Não bastam as canções, que serão cortadas e recortadas ao longo do filme. Não basta o passado fantasmático ou o presente imediato, a presença de fato. Olho Nu precisa ser muitos e, desses muitos, acaba não construindo a sensação de inteireza que as biografias inevitavelmente procuram. Essa inteireza, porém, é mais questão de síntese do que de panorama. Por mais que a contextualização histórica faça o bom esforço de situar o choque que o personagem encarnado por Ney Matogrosso representava com o status quo vigente à época, nada pode fazer isso tão bem quanto a imagem escavada do próprio Ney, com o sovaco ostensivamente imposto à câmera em uma entrevista à Globo.

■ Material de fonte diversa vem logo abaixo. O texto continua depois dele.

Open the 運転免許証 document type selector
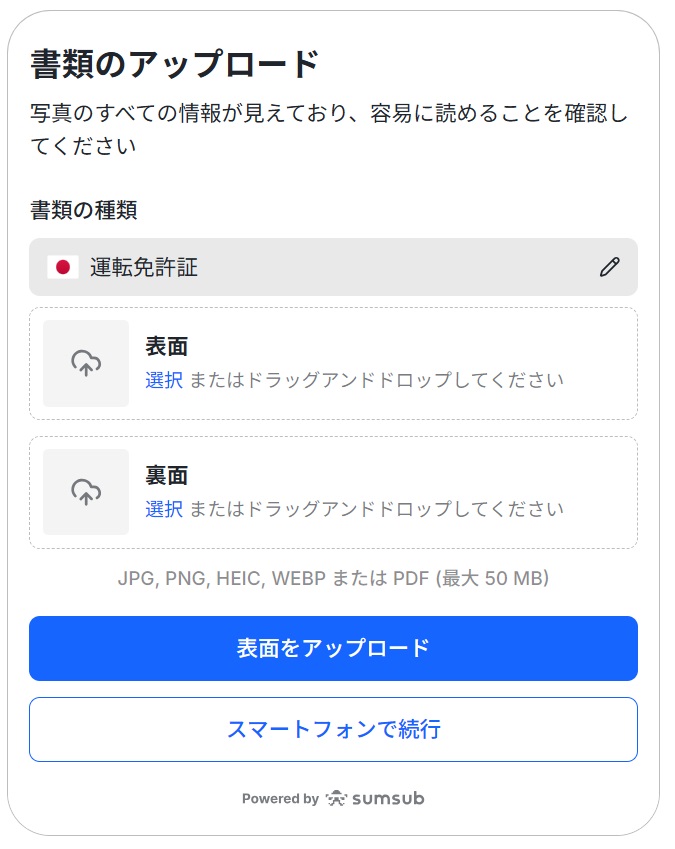 click(300, 267)
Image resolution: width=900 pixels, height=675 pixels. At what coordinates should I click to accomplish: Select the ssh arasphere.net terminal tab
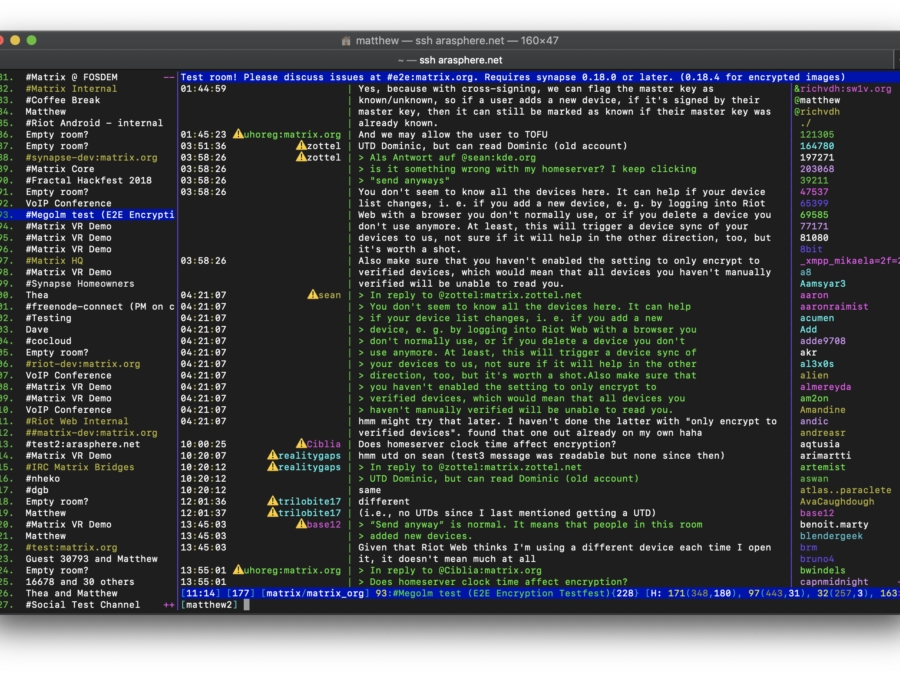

Olho Nu não tem esse atrevimento, pois o repertório de cinema “experimental” que Pizzini trabalha aqui já foi, há muito, curvado ao status de convenção – algo que não deixa de ser curioso para um diretor que, em um filme como Dormente (2005), por exemplo, já conseguiu extrair enorme expressividade de pouquíssimos elementos. Os reflexos em espelhos, em poças d’água, em vidros coloridos de janelas – a banalização das tais “imagens especulares” de Deleuze – hoje já têm sentido absolutamente esvaziado, incorporado pela televisão e pela publicidade, e que o filme em momento algum consegue subverter ou ressignificar. Aqui, essa sensibilidade, essa predileção pelo incomum que vemos nas imagens fortes de Caramujo-Flor (1989) que aparecem ao longo do filme, parece não ter se atualizado, não ter percebido que aquelas imagens que permanecem fortes dependem de um contexto trazido pelo grão da película, os riscos, as cores, e que elas não terão a mesma força se simplesmente reproduzidas hoje, época em que a alta definição lhes é testemunha de sentidos já muito diferentes e dirigem aquela estranheza à comodidade de uma não tão nova gaveta.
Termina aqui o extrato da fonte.